Task objective:
Leave out pictures; repeat exactly the lines from the "The width and" line through the last of the data below.

====== Excerpted data ======

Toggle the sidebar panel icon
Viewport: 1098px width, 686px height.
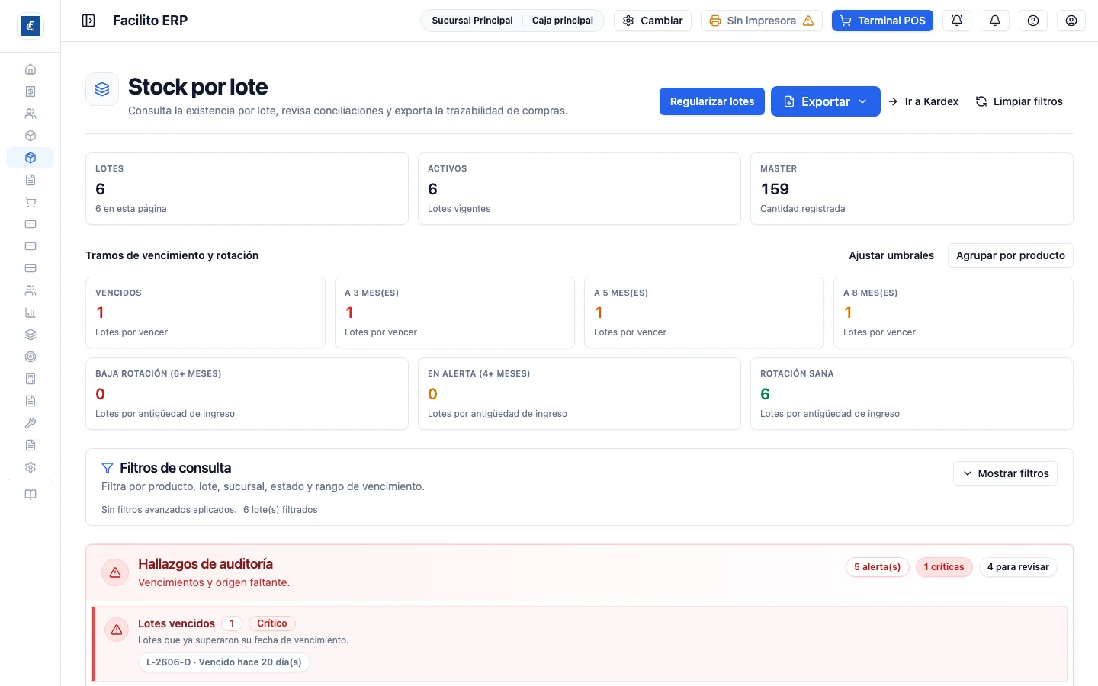click(88, 21)
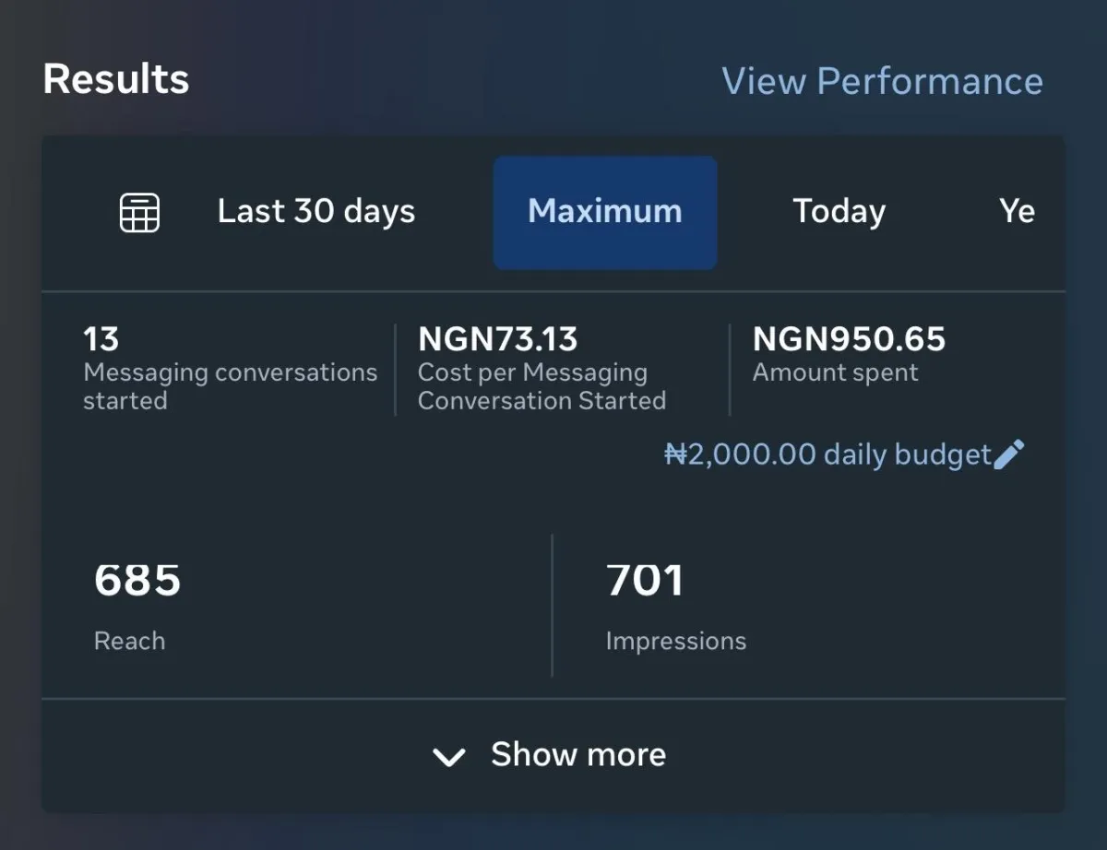The image size is (1107, 850).
Task: Select the partially visible Ye tab
Action: pos(1018,211)
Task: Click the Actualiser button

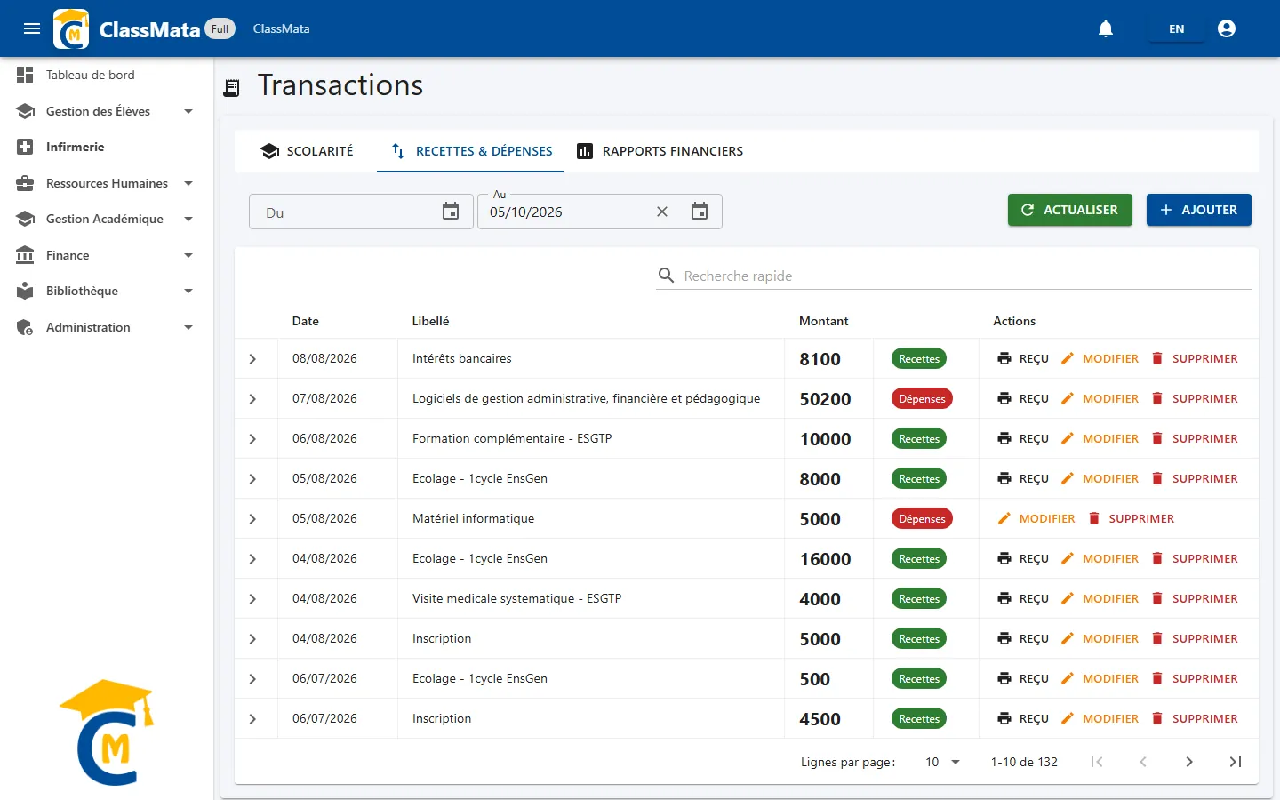Action: [1070, 210]
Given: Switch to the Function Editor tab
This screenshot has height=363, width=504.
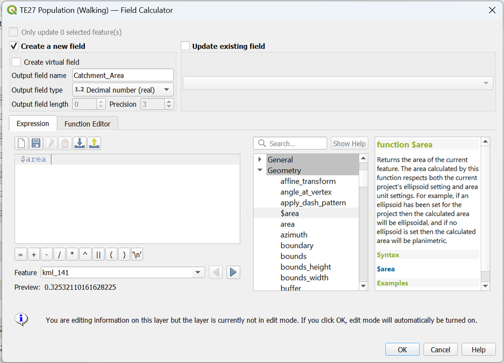Looking at the screenshot, I should [x=87, y=124].
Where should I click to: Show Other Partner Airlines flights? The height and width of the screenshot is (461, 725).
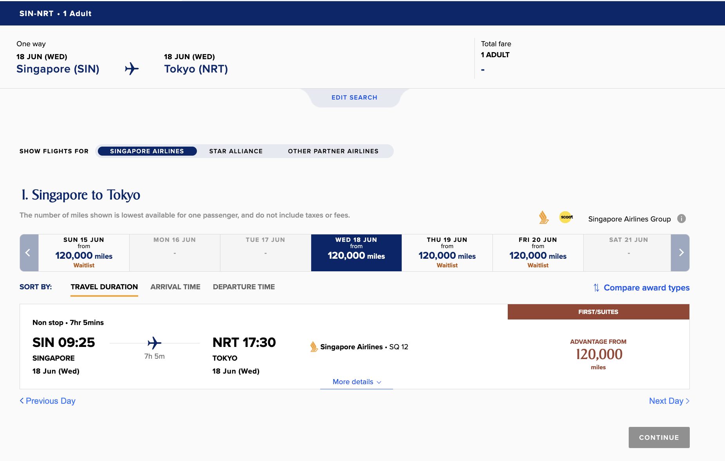(x=333, y=151)
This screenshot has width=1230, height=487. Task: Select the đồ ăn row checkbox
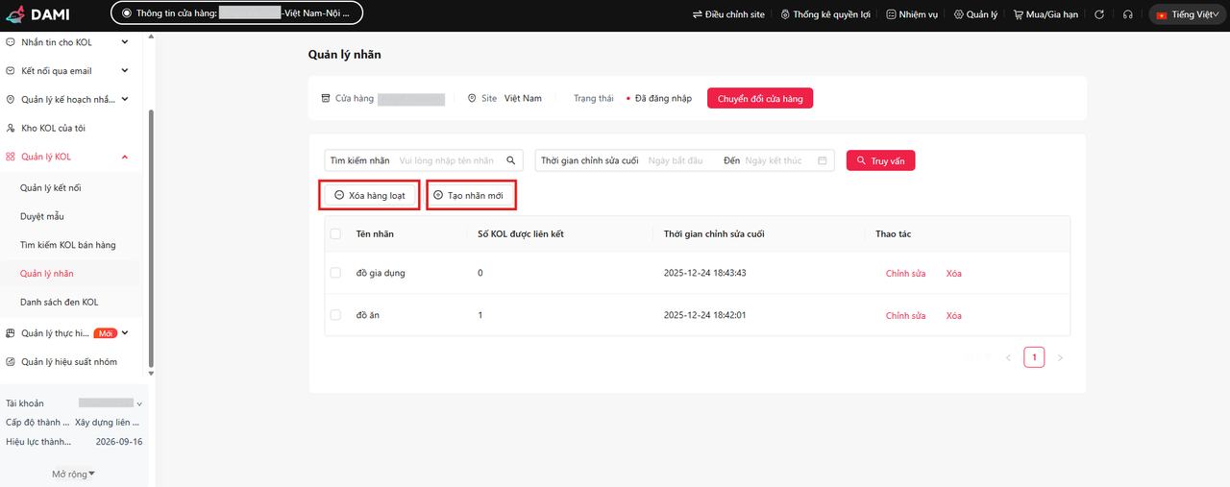click(335, 315)
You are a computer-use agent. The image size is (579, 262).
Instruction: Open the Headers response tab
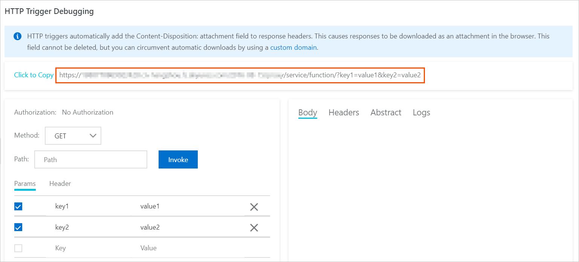344,112
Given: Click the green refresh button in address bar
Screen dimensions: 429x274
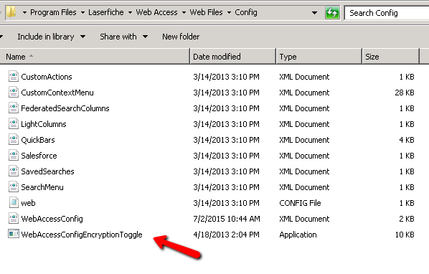Looking at the screenshot, I should pos(332,13).
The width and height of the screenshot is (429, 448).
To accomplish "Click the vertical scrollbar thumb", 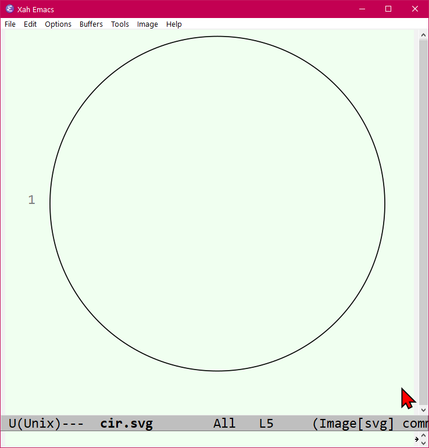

======

Answer box:
The width and height of the screenshot is (429, 448).
To accomplish "Click the vertical scrollbar thumb", 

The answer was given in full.